### WHAT THE TASK REQUIRES
Using the listing below, please print exactly the lines from the one with "Given: Open jockey M.デムーロ link" through the one with "Where should I". Leave out every picture.

(Beginning of EXERCISE MATERIAL)

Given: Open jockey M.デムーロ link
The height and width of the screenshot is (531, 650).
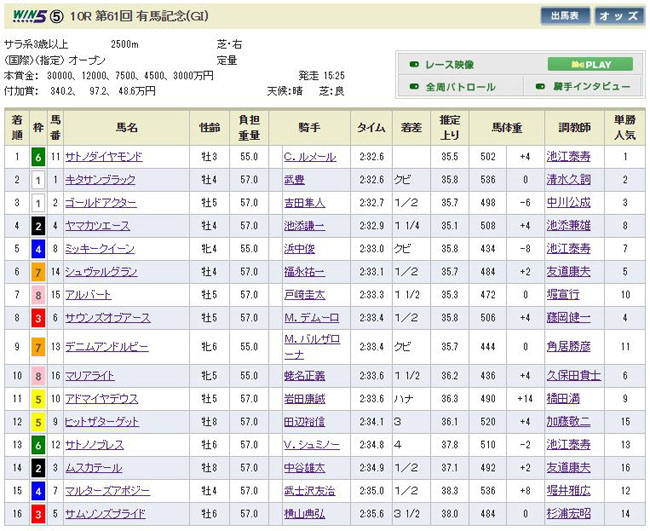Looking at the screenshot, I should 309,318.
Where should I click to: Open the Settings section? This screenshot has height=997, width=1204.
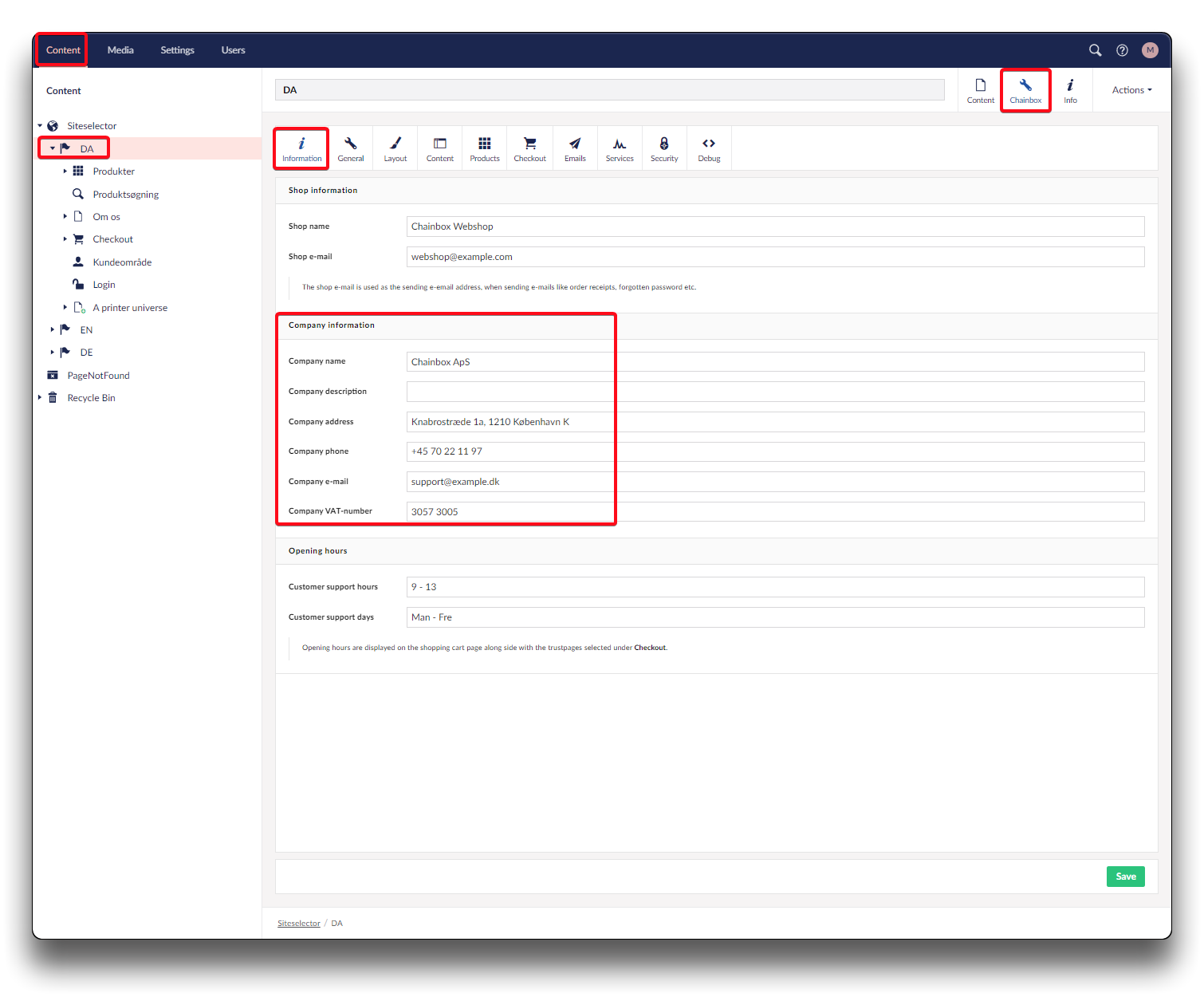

(End of EXERCISE MATERIAL)
(Beginning of EXERCISE MATERIAL)

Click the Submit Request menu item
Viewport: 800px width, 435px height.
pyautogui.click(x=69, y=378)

(End of EXERCISE MATERIAL)

### THE COMPLETED TASK
Given: Open jockey M.デムーロ link
The height and width of the screenshot is (531, 650).
Looking at the screenshot, I should 309,318.
Where should I click to: Open the Settings section? This screenshot has height=997, width=1204.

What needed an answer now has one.